Come prevedibile, i quotidiani hanno dato ampio risalto alla manifestazione di sabato a Milano e, sull’onda lunga del suo presunto successo – valutato in 200mila presenze dagli organizzatori e in 250mila dai royalistes di Repubblica – alle primarie del Pd che hanno portato Nicola Zingaretti alla leadership del partito. Titoloni, editoriali, commenti monocorde e unanimismo sul “ritrovato popolo del Pd” oscurano analisi più approfondite e impediscono di identificare gli errori commessi dal centrosinistra in questi anni, in un copione che sembra ripetersi tutte le volte allo stesso modo ma con protagonisti diversi.
Innanzitutto, le primarie. Sempre meglio delle cliccarie e delle plebiscitarie, ma comunque finte. Non ci sono mai state primarie veramente aperte nel Pd. Prova ne è che il risultato di esse è sempre stato previsto con facilità prima del voto, e sempre con un margine così ampio da lasciare alla mozione – o alle mozioni – di minoranza solo le briciole. Un 51 a 49 non c’è mai stato. Più che di democrazia – o sfida aperta sul modello che ha portato Trump alla candidatura per le presidenziali Usa nel Partito Repubblicano nel 2016, o lo stesso Sanders a un passo dalla nomination democratica nello stesso anno – un semblant di democrazia.
La sinistra sembra preferire la via già esperita con insuccesso in precedenza ogni volta che si è ritrovata a raccogliere i cocci dopo una batosta elettorale. Va all’opposizione, ritrova l’unità e il “suo popolo” – un magma che va dall’Anpi ai cespuglietti di sinistra radicale, passando per la sinistra riformista e le associazioni cattoliche e ambientaliste – si coalizza contro un presunto nemico che incarna il “Male Assoluto”, fa quadrato e recupera consensi.
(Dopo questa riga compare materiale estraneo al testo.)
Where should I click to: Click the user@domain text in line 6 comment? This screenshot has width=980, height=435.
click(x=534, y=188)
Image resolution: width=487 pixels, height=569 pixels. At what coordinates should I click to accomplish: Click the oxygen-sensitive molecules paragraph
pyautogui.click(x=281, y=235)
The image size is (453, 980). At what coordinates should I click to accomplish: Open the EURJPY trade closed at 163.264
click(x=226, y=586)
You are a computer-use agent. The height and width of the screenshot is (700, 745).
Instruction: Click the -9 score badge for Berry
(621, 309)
Questa è la fase A. Nella fase B presenta l’ammucchiata come una plausibile ipotesi di governo con volti e posizioni tali da suscitare l’accettazione dell’elettorato moderato e degli incerti. Infine, considerando che mai in Italia chi governa ha vinto le elezioni, vince la contesa e sale al potere senza riuscire però a governare. Il presidente del Consiglio o leader del partito viene subito messo alla berlina come aspirante dittatore, social-traître della classe operaia o dei più deboli, e, naturalmente, come un falso “uomo di sinistra” ma, anzi, uno “di destra”. Questo è stato, fin qui, il percorso della sinistra nella Seconda Repubblica da Occhetto a Prodi, passando per D’Alema, Veltroni e Renzi. La perenne riedizione dell’Ulivo, dell’Unione, del tutti contro Berlusconi o Salvini, ha ottenuto – quando le ha ottenute – risicate vittorie elettorali, cui han fatto seguito governi rissosi e poco incisivi, seppure composti da personalità validissime.
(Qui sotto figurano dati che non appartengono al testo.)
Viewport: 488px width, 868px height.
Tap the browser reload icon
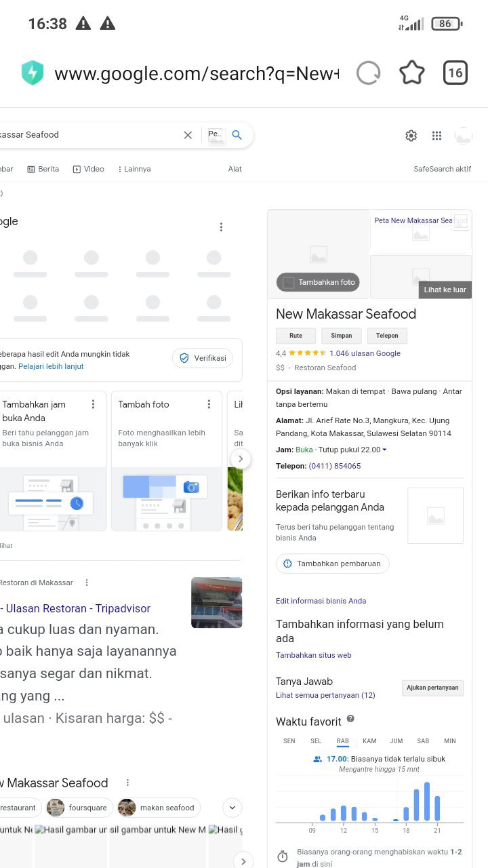(368, 73)
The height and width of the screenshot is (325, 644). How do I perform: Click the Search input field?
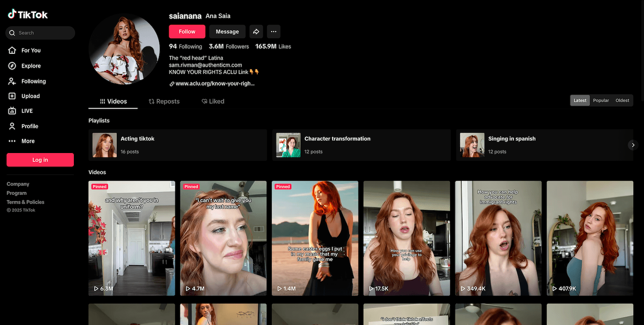43,33
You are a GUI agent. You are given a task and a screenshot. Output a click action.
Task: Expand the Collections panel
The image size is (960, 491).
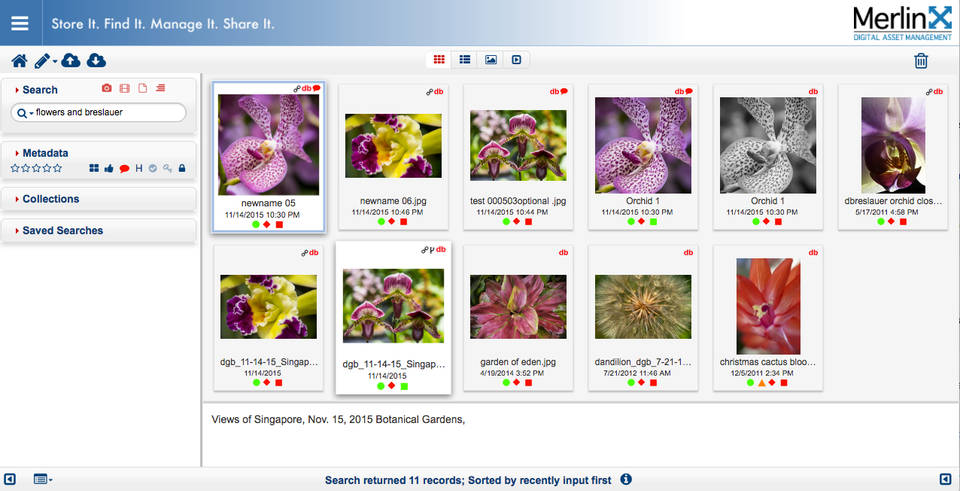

Nessun cittadino al di fuori degli iscritti del Pd sa dire la differenza tra la mozione di Zingaretti e quelle di Martina e Giachetti, e su quali basi il partito ha mandato avanti lui come segretario. Se i tempi in cui stiamo vivendo sono straordinari – e per certi versi lo sono davvero, sia in Italia, sia nello scacchiere politico internazionale – servirebbe una risposta davvero innovativa e straordinaria per riaccendere l’entusiasmo di chi non si riconosce nel governo giallo-verde. La riedizione dell’Ulivo e la discesa in piazza delle minoranze della minoranza non sembrano andare in questo senso. Comunque, auguri a Zingaretti: non è roba di tutti i giorni trovarsi di fronte a una salita dopo essere arrivati in cima a una montagna.